# [Your task]
Each record, exactly as written, should be printed again.

____ Records for the exercise

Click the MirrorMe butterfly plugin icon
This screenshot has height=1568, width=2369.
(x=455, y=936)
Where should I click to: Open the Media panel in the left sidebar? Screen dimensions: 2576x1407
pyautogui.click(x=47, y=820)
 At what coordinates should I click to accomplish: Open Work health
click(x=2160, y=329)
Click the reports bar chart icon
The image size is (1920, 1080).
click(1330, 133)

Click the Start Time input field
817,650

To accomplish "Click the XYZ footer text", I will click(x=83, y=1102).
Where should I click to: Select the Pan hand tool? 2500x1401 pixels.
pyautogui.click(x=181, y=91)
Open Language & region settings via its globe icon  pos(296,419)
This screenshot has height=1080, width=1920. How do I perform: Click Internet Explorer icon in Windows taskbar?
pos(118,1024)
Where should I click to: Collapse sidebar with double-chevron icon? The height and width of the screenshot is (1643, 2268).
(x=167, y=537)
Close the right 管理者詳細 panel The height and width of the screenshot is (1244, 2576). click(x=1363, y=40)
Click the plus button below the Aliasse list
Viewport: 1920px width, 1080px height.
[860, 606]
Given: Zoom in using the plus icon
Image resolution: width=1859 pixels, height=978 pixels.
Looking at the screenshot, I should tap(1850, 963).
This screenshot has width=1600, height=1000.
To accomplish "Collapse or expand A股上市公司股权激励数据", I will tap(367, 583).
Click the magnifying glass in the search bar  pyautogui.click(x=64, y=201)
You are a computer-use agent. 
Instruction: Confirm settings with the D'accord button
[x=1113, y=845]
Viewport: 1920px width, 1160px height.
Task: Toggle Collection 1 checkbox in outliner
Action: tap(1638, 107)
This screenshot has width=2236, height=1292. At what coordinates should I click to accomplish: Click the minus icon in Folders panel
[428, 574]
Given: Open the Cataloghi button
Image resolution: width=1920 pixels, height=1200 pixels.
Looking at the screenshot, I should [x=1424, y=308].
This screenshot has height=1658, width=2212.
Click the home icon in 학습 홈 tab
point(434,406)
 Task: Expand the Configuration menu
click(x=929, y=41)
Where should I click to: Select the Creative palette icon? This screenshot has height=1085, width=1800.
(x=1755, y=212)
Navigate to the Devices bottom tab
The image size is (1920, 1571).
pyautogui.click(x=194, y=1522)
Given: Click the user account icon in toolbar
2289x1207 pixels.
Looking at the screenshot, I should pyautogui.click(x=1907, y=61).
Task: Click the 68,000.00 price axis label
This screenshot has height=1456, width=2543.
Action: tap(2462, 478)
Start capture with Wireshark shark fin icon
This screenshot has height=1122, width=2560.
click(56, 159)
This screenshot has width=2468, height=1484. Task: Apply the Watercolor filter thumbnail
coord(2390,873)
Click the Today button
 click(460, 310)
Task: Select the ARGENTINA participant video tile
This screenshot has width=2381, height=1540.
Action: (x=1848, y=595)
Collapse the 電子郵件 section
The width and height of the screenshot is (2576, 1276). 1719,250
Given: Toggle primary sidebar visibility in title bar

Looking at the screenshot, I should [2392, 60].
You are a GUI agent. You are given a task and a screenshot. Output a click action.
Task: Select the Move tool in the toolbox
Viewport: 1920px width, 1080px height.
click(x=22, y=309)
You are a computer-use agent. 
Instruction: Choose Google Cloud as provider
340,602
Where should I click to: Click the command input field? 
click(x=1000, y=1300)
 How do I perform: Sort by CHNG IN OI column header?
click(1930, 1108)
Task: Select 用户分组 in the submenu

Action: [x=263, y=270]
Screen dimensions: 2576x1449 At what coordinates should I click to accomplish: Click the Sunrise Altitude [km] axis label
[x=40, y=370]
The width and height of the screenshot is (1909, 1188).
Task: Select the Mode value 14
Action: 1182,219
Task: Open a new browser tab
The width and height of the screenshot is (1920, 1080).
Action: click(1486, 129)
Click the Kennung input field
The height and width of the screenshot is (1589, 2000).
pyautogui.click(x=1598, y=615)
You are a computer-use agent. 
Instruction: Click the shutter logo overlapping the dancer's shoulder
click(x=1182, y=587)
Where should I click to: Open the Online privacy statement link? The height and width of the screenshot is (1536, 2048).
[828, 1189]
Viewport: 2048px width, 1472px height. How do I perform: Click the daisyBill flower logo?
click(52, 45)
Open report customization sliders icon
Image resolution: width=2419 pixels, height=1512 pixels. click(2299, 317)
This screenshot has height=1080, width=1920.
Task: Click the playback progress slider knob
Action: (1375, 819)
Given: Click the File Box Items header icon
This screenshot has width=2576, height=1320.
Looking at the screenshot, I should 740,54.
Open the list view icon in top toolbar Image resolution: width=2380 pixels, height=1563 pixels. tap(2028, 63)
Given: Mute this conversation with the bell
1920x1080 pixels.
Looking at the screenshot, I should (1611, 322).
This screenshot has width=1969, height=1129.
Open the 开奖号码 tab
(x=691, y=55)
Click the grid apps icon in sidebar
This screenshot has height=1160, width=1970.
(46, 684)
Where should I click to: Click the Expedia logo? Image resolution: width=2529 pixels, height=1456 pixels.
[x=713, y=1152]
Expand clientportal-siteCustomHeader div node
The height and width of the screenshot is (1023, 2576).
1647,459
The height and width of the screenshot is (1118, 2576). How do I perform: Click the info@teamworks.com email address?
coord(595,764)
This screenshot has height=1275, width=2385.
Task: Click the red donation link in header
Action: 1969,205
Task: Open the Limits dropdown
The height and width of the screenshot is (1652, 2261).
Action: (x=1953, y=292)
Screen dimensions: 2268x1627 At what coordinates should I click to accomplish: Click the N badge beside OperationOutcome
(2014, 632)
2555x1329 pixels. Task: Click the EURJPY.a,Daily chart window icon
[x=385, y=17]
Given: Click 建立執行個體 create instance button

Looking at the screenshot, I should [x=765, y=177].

________

# [Problem solution]
Click the MirrorMe butterfly plugin icon
This screenshot has height=1568, width=2369.
(x=455, y=936)
Where should I click to: Open the Media panel in the left sidebar? Screen dimensions: 2576x1407
pyautogui.click(x=47, y=820)
 At what coordinates should I click to accomplish: Open Work health
click(x=2160, y=329)
Click the reports bar chart icon
The image size is (1920, 1080).
click(1330, 133)

Click the Start Time input field
817,650

To accomplish "Click the XYZ footer text", I will click(x=83, y=1102).
Where should I click to: Select the Pan hand tool? 2500x1401 pixels.
pyautogui.click(x=181, y=91)
Open Language & region settings via its globe icon  pos(296,419)
This screenshot has height=1080, width=1920. How do I perform: Click Internet Explorer icon in Windows taskbar?
pos(118,1024)
Where should I click to: Collapse sidebar with double-chevron icon? The height and width of the screenshot is (1643, 2268).
(x=167, y=537)
Close the right 管理者詳細 panel The height and width of the screenshot is (1244, 2576). click(x=1363, y=40)
Click the plus button below the Aliasse list
Viewport: 1920px width, 1080px height.
[860, 606]
Given: Zoom in using the plus icon
Image resolution: width=1859 pixels, height=978 pixels.
Looking at the screenshot, I should tap(1850, 963).
This screenshot has width=1600, height=1000.
To accomplish "Collapse or expand A股上市公司股权激励数据", I will tap(367, 583).
Click the magnifying glass in the search bar  pyautogui.click(x=64, y=201)
You are a computer-use agent. 
Instruction: Confirm settings with the D'accord button
[x=1113, y=845]
Viewport: 1920px width, 1160px height.
Task: Toggle Collection 1 checkbox in outliner
Action: tap(1638, 107)
This screenshot has width=2236, height=1292. At what coordinates should I click to accomplish: Click the minus icon in Folders panel
[428, 574]
Given: Open the Cataloghi button
Image resolution: width=1920 pixels, height=1200 pixels.
Looking at the screenshot, I should [x=1424, y=308].
This screenshot has height=1658, width=2212.
Click the home icon in 학습 홈 tab
point(434,406)
 Task: Expand the Configuration menu
click(x=929, y=41)
Where should I click to: Select the Creative palette icon? This screenshot has height=1085, width=1800.
(x=1755, y=212)
Navigate to the Devices bottom tab
The image size is (1920, 1571).
pyautogui.click(x=194, y=1522)
Given: Click the user account icon in toolbar
2289x1207 pixels.
Looking at the screenshot, I should pyautogui.click(x=1907, y=61).
Task: Click the 68,000.00 price axis label
This screenshot has height=1456, width=2543.
Action: tap(2462, 478)
Start capture with Wireshark shark fin icon
This screenshot has height=1122, width=2560.
click(56, 159)
This screenshot has width=2468, height=1484. Task: Apply the Watercolor filter thumbnail
coord(2390,873)
Click the Today button
 click(460, 310)
Task: Select the ARGENTINA participant video tile
This screenshot has width=2381, height=1540.
Action: (x=1848, y=595)
Collapse the 電子郵件 section
The width and height of the screenshot is (2576, 1276). 1719,250
Given: Toggle primary sidebar visibility in title bar

Looking at the screenshot, I should [2392, 60].
You are a GUI agent. You are given a task and a screenshot. Output a click action.
Task: Select the Move tool in the toolbox
Viewport: 1920px width, 1080px height.
click(x=22, y=309)
You are a computer-use agent. 
Instruction: Choose Google Cloud as provider
340,602
Where should I click to: Click the command input field? 
click(x=1000, y=1300)
 How do I perform: Sort by CHNG IN OI column header?
click(1930, 1108)
Task: Select 用户分组 in the submenu

Action: [x=263, y=270]
Screen dimensions: 2576x1449 At what coordinates should I click to accomplish: Click the Sunrise Altitude [km] axis label
[x=40, y=370]
The width and height of the screenshot is (1909, 1188).
Task: Select the Mode value 14
Action: 1182,219
Task: Open a new browser tab
The width and height of the screenshot is (1920, 1080).
Action: click(1486, 129)
Click the Kennung input field
The height and width of the screenshot is (1589, 2000).
pyautogui.click(x=1598, y=615)
You are a computer-use agent. 
Instruction: Click the shutter logo overlapping the dancer's shoulder
click(x=1182, y=587)
Where should I click to: Open the Online privacy statement link? The height and width of the screenshot is (1536, 2048).
[828, 1189]
Viewport: 2048px width, 1472px height. How do I perform: Click the daisyBill flower logo?
click(52, 45)
Open report customization sliders icon
Image resolution: width=2419 pixels, height=1512 pixels. click(2299, 317)
This screenshot has height=1080, width=1920.
Task: Click the playback progress slider knob
Action: (1375, 819)
Given: Click the File Box Items header icon
This screenshot has width=2576, height=1320.
Looking at the screenshot, I should 740,54.
Open the list view icon in top toolbar Image resolution: width=2380 pixels, height=1563 pixels. tap(2028, 63)
Given: Mute this conversation with the bell
1920x1080 pixels.
Looking at the screenshot, I should (1611, 322).
This screenshot has width=1969, height=1129.
Open the 开奖号码 tab
(x=691, y=55)
Click the grid apps icon in sidebar
This screenshot has height=1160, width=1970.
(46, 684)
Where should I click to: Click the Expedia logo? Image resolution: width=2529 pixels, height=1456 pixels.
[x=713, y=1152]
Expand clientportal-siteCustomHeader div node
The height and width of the screenshot is (1023, 2576).
1647,459
The height and width of the screenshot is (1118, 2576). How do I perform: Click the info@teamworks.com email address?
coord(595,764)
This screenshot has height=1275, width=2385.
Task: Click the red donation link in header
Action: 1969,205
Task: Open the Limits dropdown
The height and width of the screenshot is (1652, 2261).
Action: (x=1953, y=292)
Screen dimensions: 2268x1627 At what coordinates should I click to accomplish: Click the N badge beside OperationOutcome
(2014, 632)
2555x1329 pixels. Task: Click the EURJPY.a,Daily chart window icon
[x=385, y=17]
Given: Click 建立執行個體 create instance button

Looking at the screenshot, I should [x=765, y=177].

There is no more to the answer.